J’ai eu ce qu’on peut appeler un choc carcéral, avec tout le panel d’idées reçues sur le monde de la prison. Il y a un fantasme résumé en « c’est un autre monde ». Mais les personnes à l’intérieur sont les mêmes qu’à l’extérieur. Personne n’a vocation à passer sa vie en prison. Ce sont des gens qui vont ressortir tôt ou tard. 

Les entretiens menés avec le détenu se font de manière individuelle pendant 30 minutes. Nous sommes seuls dans une salle, nous échangeons autour du livre. En fait, nous ne sommes pas en face d’une personne détenue, mais d’un lecteur qui vient partager une conversation autour de la lecture.

Le détenu se porte volontaire à ce programme de lecture. Racontez-nous comment se passe une séance…

Nous présentons un catalogue de livres, classés par niveau de lecture et par thématique. À la suite de la première rencontre, le bénévole repart avec une commande de livres que l’association achète. En 2021, 406 livres ont été lus par 85 lecteurs-détenus. Chaque livre est offert et est fourni avec la biographie de l’auteur et une fiche de lecture.

Toutes les semaines, nous nous voyons pour parler du livre.

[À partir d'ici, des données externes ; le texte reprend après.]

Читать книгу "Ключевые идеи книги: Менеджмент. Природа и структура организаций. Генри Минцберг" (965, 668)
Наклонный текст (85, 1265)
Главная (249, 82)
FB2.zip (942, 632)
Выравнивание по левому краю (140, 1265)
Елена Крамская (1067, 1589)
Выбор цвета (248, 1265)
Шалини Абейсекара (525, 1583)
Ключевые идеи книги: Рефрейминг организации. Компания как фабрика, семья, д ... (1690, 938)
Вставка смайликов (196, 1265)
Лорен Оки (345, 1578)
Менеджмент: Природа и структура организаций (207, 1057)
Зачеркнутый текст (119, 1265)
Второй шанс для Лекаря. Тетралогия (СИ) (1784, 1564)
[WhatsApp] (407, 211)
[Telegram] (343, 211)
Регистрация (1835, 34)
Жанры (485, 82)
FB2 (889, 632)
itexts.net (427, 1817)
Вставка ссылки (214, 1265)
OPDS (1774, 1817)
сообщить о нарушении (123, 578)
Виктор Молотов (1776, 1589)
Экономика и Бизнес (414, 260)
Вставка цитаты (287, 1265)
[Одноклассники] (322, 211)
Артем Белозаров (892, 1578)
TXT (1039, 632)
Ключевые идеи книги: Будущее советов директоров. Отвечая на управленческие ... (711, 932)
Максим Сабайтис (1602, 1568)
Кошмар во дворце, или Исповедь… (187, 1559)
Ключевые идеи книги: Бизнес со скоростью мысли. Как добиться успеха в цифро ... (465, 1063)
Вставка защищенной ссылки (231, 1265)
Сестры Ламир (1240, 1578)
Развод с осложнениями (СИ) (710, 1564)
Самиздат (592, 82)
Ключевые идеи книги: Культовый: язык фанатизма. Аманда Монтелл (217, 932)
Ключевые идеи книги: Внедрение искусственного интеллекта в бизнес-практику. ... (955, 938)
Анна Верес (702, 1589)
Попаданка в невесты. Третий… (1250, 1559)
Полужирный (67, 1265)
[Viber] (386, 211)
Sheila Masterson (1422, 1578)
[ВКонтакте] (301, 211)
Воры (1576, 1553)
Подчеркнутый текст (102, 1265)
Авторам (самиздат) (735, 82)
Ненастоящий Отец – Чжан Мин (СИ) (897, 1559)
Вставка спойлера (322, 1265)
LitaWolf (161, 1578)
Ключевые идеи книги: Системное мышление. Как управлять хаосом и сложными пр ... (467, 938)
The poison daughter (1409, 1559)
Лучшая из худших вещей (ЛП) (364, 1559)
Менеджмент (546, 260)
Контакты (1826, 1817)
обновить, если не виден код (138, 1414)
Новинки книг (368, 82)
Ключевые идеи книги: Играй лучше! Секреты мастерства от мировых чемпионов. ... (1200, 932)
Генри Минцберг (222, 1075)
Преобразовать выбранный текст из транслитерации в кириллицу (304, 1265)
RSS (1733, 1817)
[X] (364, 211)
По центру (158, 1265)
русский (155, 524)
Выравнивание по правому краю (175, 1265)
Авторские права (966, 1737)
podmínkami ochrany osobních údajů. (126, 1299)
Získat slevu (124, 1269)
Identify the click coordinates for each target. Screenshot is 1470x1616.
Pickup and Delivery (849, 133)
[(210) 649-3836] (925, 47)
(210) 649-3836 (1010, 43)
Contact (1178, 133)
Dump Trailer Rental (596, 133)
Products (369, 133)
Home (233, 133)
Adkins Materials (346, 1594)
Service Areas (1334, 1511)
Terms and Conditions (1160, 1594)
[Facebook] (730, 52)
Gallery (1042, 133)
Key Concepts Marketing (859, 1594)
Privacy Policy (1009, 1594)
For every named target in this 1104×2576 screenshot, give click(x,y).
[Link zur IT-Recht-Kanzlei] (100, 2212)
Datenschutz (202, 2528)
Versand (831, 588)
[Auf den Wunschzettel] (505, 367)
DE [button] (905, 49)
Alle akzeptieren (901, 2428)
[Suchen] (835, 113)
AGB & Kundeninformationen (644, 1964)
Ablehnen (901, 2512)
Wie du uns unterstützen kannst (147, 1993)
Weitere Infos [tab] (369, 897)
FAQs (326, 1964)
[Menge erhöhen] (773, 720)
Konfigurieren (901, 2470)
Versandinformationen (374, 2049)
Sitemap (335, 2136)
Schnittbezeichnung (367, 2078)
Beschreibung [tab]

Le livre, en tant qu’objet, devient alors un véritable trésor. Il faut savoir que le dictionnaire est l’un des livres les plus demandés. Il y a des lacunes qu’on rattrape. Nous sommes là pour faire en sorte que le lecteur gagne en autonomie, améliore sa culture générale, élargisse son horizon et ait ce contact humain dont il a tellement besoin.

« Grâce aux livres, les détenues sont beaucoup plus apaisées. Nous essayons de leur faire comprendre que leur liberté d’esprit est inatteignable. »

Qui sont les femmes lectrices que vous accompagnez ?

Dans le groupe actuel, elles ont pour la plupart un très bon niveau de lecture et portent un grand intérêt pour la spiritualité et la connaissance de soi. Grâce aux livres, les détenues sont beaucoup plus apaisées. Nous essayons de leur faire comprendre que leur liberté d’esprit est inatteignable. Et c’est une grande découverte pour certaines.

Quelles leçons tirez-vous de cette première année passée aux côtés de détenus ?

Je vis ces séances avec beaucoup d’intensité. La culture, au sens de l’expérience humaine, par le livre, est un recours pour trouver un éclairage, pour comprendre, pour mettre des mots sur des situations, comprendre un passage de l’histoire. C’est ce que j’appelle l’évasion par l’esprit. Chacun des 14 bénévoles donne à la personne détenue une position où lui-même est en position de donner. 

Lire pour en sortir doit être compris par tout le monde. Nous sommes heureux que le tissu local, notamment économique, s’intéresse à ce sujet majeur de société, puisque Lire pour en sortir s’inscrit en plein dans la lutte contre la récidive. Il faut s’intéresser à ces personnes qui ont, bien souvent, des parcours de vie fracassés depuis le départ. La case prison n’est pas la case finale.

Plus d’informations sur www.lirepourensortir.org

« Il faut s’intéresser à ces personnes qui ont, bien souvent, des parcours de vie fracassés depuis le départ. La case prison n’est pas la case finale. »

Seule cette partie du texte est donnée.